[Goal of the exercise]
Extract the lines of the records starting with the line that contains "Find the location" and continuing through the final line of the records, both ends included. Reproduce them character for character.

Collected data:
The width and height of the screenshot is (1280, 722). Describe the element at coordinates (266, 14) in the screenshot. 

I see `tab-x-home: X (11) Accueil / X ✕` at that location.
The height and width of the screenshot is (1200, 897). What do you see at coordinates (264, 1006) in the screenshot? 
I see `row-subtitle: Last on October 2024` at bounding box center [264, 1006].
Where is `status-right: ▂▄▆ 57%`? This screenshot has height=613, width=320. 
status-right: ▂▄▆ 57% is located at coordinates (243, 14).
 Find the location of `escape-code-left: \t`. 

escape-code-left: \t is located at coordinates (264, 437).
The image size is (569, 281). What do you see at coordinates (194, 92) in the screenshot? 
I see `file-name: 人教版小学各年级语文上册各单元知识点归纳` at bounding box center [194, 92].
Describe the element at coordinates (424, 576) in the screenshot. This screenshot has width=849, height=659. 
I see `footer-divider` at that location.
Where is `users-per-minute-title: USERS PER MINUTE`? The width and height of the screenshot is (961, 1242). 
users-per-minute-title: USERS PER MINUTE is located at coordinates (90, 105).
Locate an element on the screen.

[Written response]
 Find the location of `escape-code-left: \t`. 

escape-code-left: \t is located at coordinates (264, 437).
The image size is (569, 281). What do you see at coordinates (194, 92) in the screenshot? 
I see `file-name: 人教版小学各年级语文上册各单元知识点归纳` at bounding box center [194, 92].
Describe the element at coordinates (424, 576) in the screenshot. This screenshot has width=849, height=659. 
I see `footer-divider` at that location.
Where is `users-per-minute-title: USERS PER MINUTE`? The width and height of the screenshot is (961, 1242). 
users-per-minute-title: USERS PER MINUTE is located at coordinates (90, 105).
Locate an element on the screen.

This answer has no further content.